Following the revelation of the Tesla Semi way back in November 2017, Elon Musk pulled out a massive surprise in classic Tesla fashion – the all-new 2020 Tesla Roadster. Yes, the Roadster is coming back.
Its release date is somewhat unclear, but Musk announced that it will hit the roads in 2020 at a Tesla Design Studio event. But given our world pandemic situation that’s not going to happen until 2021 if not later.
Musk characterized the Roadster as a “dessert” in an appearance on Joe Rogan’s radio sow in May 2020. He also said that they would delay their dessert while Tesla worked on other things. We’ve got Roadster details up next.
Battery and Range
The Tesla Roadster is expected to travel a whopping 620 miles on a single charge, with a battery pack of 200 kilowatt-hours. That’s more than double the range found on the long-range version of the Tesla Model 3 that promises 310 miles.
Musk has made more modifications, as only two Model S P100 packs are strapped together to the present Roadster battery, enabling Tesla to double the modules without packaging and other parts.
Musk claims that the company could save 10 to 20 percent efficiency on the 4.5-inch increase in height merely from the larger packs.
Four seats will be available for the Tesla Roadster. The rear two seats would be smaller than the front two, and they have previously been spoken to by Musk as “kid seats.”
The terminology echoes used for the seven-seater option of the Model S, which places two small seats in the back of the vehicle for children.
Prototype models display only two of the car’s doors. Recent video demonstrates that the rear seats are very small. Not best for four full-sized adults, probably.
Tesla is unlikely to manufacture the Roadster in mass quantities, i.e. less than 1,000 per week, given its price, which should be substantially higher than Models S and X.
For the original 2008 Roadster, which had a production run of just 500 in its first year, it has a higher price than the $108,000 asking price.
In the June 2019 earnings call, Musk reported that Tesla is not likely to build more than 10,000 next-gen Roadsters annually. Taken collectively, anticipating limited quantities from its successor seems more rational.
The Tesla Roadster is scheduled to sell at a starting price of $200,000, based on a reservation of $50,000. A special “Founders Series” edition, limited to only 1,000 vehicles, with the reservation contingent on full payment, would cost $250,000.
From these base models, Tesla has plans for even more updates. In June, Musk shared a “SpaceX Options Package” that will use 10 tiny rocket thrusters placed around the car to boost acceleration, top speed, braking, and cornering.

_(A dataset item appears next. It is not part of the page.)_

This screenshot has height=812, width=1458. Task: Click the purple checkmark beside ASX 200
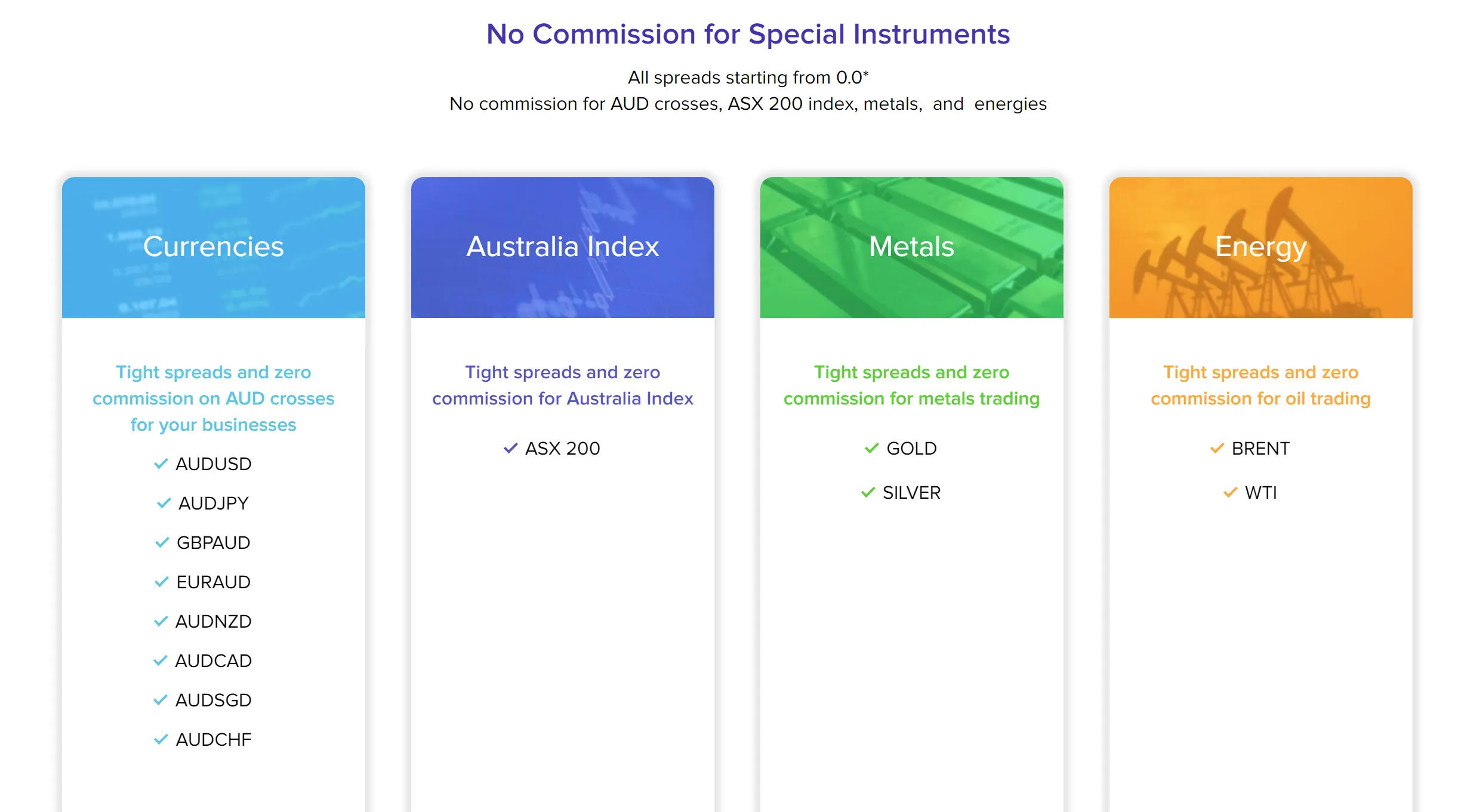(511, 448)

In a composite over-wrapped pressure vessel bottle, it will use high-pressure air, with the air replenished instantly by the vehicle when the power draw permits.
For this feature, pricing is yet to be determined, but it will not just cost money: the bottle will consider taking up the two “kid seats” in the rear.
When it launches, the second-generation Tesla Roadster is set to break records. From the company’s first vehicle back in 2008, the widely awaited supercar might not be here until 2022.
No car out there today will be capable of matching the Roadster, according to Musk. He says that this applies to all elements of performance, such as on-track driving. If it’s all they say it is, the Roadster is going to break records.